(Records shown)
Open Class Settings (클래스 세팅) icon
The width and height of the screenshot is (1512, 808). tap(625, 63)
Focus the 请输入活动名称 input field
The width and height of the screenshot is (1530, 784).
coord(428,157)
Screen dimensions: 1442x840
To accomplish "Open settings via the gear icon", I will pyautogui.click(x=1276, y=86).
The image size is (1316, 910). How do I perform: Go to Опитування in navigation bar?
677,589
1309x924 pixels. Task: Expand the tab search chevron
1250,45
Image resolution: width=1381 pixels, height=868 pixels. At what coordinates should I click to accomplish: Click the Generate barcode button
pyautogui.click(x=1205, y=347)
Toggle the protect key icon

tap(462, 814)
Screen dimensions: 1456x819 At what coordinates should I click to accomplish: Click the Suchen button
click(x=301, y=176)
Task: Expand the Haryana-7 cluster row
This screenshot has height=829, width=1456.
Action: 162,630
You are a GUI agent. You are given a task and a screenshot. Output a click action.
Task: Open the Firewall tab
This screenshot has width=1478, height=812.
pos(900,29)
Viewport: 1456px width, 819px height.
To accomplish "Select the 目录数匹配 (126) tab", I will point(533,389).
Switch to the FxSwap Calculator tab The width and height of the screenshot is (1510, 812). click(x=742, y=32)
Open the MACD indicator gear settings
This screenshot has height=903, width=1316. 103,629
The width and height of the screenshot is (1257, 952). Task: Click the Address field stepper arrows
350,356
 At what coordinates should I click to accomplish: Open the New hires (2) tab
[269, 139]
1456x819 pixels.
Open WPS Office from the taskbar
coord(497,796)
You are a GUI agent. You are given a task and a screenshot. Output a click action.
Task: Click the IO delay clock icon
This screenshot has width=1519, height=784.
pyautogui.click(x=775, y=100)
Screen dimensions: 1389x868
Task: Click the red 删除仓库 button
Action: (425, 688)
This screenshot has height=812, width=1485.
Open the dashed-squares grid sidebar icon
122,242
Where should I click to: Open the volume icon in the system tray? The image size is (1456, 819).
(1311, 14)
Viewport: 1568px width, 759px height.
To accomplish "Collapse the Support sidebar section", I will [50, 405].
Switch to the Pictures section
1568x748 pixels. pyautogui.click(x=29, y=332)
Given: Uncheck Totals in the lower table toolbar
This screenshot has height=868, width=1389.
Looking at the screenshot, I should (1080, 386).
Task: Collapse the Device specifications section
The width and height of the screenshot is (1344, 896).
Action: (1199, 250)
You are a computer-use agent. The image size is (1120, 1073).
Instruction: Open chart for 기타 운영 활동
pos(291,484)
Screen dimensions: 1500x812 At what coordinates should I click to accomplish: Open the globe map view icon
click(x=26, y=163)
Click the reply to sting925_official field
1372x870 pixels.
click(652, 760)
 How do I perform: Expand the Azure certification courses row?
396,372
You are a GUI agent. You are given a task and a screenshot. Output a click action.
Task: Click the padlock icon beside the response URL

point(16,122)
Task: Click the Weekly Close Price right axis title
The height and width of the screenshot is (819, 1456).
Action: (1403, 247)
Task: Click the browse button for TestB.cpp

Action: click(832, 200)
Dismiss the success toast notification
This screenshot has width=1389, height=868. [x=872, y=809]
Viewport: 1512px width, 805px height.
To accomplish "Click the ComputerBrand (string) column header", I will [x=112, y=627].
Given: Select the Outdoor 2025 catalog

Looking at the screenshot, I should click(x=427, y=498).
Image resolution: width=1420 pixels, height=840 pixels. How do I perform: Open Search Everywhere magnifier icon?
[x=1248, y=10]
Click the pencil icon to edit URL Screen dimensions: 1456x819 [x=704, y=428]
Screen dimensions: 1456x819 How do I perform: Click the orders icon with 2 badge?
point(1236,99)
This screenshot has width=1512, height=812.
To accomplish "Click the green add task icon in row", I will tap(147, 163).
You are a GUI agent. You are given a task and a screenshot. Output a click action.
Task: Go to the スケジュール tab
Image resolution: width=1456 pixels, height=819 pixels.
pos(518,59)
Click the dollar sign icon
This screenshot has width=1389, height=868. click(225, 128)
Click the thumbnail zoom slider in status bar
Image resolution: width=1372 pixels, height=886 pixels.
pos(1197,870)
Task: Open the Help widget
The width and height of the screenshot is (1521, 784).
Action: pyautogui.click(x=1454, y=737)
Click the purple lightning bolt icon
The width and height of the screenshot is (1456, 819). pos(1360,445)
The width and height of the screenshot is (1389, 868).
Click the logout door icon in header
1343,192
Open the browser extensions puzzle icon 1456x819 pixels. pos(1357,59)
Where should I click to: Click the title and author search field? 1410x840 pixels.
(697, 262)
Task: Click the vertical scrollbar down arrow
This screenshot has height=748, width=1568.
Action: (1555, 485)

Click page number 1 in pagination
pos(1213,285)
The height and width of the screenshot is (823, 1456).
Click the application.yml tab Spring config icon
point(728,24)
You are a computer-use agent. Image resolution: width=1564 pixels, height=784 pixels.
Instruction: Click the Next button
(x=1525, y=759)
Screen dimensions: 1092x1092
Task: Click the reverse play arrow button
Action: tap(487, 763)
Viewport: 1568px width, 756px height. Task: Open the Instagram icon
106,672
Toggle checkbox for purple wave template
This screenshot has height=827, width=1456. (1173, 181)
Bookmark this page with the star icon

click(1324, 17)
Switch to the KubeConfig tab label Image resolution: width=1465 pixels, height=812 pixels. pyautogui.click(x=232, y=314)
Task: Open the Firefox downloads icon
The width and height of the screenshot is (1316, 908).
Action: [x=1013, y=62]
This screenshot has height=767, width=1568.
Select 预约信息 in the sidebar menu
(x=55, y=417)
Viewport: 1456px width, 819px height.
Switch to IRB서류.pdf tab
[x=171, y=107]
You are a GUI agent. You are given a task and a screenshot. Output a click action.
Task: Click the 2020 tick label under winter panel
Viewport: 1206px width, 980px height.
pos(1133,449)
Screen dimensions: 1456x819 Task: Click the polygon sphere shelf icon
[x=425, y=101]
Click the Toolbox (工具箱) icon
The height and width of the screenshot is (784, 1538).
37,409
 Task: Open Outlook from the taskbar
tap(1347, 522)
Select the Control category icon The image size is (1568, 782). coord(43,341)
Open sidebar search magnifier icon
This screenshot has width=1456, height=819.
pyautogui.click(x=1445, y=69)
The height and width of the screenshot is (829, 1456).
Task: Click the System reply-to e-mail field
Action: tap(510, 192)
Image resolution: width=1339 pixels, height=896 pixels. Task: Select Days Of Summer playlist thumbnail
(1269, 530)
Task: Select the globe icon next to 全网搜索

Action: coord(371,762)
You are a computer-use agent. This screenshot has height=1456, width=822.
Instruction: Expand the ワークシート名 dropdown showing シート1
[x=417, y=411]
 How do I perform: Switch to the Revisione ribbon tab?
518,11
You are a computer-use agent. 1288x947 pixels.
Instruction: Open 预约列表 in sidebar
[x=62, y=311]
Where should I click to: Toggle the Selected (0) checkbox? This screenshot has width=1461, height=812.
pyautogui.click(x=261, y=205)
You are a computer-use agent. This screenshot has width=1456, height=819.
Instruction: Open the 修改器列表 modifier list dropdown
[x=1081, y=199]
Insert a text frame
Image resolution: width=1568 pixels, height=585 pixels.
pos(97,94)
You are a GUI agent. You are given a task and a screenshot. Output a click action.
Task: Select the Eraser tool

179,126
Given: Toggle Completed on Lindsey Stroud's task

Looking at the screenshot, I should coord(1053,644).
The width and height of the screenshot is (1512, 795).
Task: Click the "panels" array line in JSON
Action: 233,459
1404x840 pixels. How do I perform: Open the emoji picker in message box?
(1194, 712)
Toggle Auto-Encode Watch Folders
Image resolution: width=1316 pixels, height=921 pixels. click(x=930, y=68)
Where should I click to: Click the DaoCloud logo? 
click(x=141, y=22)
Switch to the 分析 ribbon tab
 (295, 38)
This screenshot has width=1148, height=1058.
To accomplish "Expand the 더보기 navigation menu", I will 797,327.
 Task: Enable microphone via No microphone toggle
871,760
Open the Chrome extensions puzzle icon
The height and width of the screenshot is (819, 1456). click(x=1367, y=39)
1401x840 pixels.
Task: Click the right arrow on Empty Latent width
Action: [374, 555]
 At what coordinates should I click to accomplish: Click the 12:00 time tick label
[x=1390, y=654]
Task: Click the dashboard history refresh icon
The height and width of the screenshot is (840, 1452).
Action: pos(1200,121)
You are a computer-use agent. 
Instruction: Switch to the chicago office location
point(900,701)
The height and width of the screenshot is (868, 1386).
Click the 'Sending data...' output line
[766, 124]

(Problem to work on)
If a line in the listing contains the string "Collapse", copy it.

(Solution for this exercise)
To accomplish "Collapse the Support sidebar section", I will [50, 405].
Task: Collapse the Device specifications section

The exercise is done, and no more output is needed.